Saya selalu tidak sabar menunggunya. Walau syarat utama harus diberikan dulu kepada para leluhur yang tidak pernah menghabiskannya. Saya selalu mengingatkan mama, agar menyisakan sebagian bagi Sinterklas yang akan hadir di malam natal.
Siapa tahu saja ia lapar. Dan juga agar Pit Hitam tidak ribut-ribut di rumah kecil kami. Malu kedengaran tetangga.
Hari Natal telah tiba. Pagi-pagi bangun melihat kaus kaki masih kosong. Tapi, di bawah pohon Natal sudah banyak kado berbungkus warna-warni. Ramai suara anak-anak terdengar. Tapi, harus menunggu sampai malam. Papa masih sibuk melayani pelanggan. Tokonya tidak pernah libur.
Baju merah wajib dipakai. Melambangkan Natal sekaligus untuk bawa hoki. Persis sama dengan baju imlek. Cuman tidak ada angpao saja.
Tapi, bagi kami kado Natal lebih berharga dari angpao. Bisa langsung dimainkan, sementara angpao biasanya disimpan Mama untuk tabungan.

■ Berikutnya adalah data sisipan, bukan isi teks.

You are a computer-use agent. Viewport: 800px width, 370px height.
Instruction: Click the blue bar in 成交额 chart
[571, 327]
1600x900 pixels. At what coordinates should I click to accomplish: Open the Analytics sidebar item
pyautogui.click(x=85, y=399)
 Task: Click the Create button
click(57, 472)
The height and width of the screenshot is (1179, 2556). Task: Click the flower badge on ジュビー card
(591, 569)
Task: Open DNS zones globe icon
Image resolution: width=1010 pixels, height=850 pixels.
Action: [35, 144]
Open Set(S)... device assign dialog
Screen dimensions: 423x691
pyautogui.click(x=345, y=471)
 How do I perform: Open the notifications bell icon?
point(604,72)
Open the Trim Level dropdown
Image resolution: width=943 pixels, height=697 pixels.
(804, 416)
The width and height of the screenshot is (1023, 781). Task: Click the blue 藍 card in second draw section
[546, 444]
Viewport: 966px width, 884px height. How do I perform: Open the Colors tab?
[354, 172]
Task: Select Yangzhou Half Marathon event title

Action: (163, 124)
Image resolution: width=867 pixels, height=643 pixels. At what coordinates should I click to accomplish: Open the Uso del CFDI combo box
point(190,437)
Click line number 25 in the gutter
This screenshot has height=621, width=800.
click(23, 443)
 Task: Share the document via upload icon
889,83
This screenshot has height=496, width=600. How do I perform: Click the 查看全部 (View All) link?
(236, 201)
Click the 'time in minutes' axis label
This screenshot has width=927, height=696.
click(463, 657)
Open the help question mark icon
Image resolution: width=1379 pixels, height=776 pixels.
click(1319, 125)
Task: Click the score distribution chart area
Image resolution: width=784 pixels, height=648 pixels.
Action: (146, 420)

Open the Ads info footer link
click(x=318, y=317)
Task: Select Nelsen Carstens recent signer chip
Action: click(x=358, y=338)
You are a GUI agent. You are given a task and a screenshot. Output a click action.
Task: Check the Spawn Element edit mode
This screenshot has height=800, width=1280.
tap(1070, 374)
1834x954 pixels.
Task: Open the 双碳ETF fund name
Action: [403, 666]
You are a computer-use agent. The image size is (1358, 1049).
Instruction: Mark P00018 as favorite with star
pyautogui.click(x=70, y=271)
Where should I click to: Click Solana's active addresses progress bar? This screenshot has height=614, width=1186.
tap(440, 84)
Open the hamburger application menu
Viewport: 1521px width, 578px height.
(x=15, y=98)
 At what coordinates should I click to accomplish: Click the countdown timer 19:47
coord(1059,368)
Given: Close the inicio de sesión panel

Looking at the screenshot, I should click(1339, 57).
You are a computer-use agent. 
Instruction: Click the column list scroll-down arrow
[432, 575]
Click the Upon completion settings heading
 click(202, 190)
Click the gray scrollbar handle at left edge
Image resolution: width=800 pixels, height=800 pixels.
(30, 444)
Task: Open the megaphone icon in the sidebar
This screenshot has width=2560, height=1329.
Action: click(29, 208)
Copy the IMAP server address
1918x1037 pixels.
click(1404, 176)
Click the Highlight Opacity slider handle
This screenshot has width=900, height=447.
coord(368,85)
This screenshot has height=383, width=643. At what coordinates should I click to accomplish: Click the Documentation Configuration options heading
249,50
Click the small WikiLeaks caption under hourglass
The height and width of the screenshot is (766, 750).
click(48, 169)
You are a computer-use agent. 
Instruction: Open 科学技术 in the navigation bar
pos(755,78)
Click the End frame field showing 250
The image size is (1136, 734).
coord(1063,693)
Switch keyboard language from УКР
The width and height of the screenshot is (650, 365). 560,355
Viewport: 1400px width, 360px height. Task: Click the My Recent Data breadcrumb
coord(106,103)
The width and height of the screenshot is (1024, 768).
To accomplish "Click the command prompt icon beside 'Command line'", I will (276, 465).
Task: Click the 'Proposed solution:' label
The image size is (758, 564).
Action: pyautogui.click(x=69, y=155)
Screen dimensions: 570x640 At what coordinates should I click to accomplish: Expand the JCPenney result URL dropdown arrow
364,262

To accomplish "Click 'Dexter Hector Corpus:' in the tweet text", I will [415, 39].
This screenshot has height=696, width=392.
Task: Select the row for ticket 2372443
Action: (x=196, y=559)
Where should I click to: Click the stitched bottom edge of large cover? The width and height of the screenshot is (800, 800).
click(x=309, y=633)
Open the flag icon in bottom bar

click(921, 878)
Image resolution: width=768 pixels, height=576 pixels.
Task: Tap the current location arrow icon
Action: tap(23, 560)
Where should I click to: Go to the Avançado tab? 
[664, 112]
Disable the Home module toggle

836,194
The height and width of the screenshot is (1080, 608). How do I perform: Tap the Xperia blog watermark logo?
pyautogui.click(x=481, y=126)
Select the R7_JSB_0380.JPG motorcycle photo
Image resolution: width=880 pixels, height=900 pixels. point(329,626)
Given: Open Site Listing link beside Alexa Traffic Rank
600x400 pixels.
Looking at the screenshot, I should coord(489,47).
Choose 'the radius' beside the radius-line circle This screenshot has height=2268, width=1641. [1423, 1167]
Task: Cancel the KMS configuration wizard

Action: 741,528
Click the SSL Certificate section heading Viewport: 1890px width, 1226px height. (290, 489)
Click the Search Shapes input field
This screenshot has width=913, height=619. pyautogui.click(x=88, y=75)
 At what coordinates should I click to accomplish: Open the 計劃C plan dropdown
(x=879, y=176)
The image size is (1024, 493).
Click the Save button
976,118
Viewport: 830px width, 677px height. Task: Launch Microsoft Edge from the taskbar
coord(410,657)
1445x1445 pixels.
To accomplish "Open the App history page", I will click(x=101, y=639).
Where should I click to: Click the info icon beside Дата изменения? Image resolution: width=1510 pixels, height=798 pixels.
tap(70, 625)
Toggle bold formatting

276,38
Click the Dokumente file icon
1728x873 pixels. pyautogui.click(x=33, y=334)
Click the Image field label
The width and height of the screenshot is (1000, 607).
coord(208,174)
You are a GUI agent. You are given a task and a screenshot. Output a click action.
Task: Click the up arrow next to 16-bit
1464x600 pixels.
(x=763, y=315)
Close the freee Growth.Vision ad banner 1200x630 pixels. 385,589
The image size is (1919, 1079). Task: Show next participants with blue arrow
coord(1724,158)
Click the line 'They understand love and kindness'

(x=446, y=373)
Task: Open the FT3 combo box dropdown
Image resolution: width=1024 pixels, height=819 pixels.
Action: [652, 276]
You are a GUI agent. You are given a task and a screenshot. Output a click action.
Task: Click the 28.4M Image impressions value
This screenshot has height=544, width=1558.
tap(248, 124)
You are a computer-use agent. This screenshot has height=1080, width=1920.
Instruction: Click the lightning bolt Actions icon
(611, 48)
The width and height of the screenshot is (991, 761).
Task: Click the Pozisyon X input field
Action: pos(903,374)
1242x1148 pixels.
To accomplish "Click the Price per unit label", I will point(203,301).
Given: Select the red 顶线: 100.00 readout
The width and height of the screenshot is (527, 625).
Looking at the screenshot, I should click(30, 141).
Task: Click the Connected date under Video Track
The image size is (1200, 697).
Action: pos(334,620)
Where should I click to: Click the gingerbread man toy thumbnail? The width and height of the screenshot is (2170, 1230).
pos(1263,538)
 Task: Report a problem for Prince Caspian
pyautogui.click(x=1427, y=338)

Om Peter dapat bola, Tante Yenni dihadiahi Pita, Ko Yanto mobil-mobilan. Sementara saya mendapat pinsil warna baru plus buku mewarnai.
Temanya Natal. Ada gambar pohon Natal, Sinterklas, Bayi Yesus, dan beberapa lembar lagi. Tidak pakai lama, Sinterklas langsung mendapat warna merah. Pohon Natal warnanya biru. Itu karena Adik Rika sudah lebih dulu bawa kabur pinsil berwarna hijau. Tidak apalah, hijau dan biru juga mirip-mirip.
Sebagaimana perayaan Natal di rumah sederhana kami. Tidak persis sama, tapi mirip-mirip dan tidak kalah khidmatnya dengan keluarga Kristen lainnya. Ada pohon Natal, kado, dan juga lagu Merry Christmas.
Yang membuatnya beda, hanyalah patung Toa Pek Kong yang masih mengeluarkan asap dupa. Entah apa yang ada dalam pikiran sang dewa bumi tersebut. Bisa saja ia sedang bersenda gurau dengan Sinterklas yang mengunjungi rumah kami.
Tiga gelas arak putih yang selalu ada di mejanya kelihatan sudah mulai berkurang. Begitu pula dengan onde berwarna-warni. Sebentar lagi mereka mungkin mabuk.
Sehingga saya akan mendengarkan bunyi tertawa "ho-ho-ho" Sinterklas dalam lelapku. Seiring dengan suara "he-he-he" dari sang penjaga rumah kami yang bijaksana.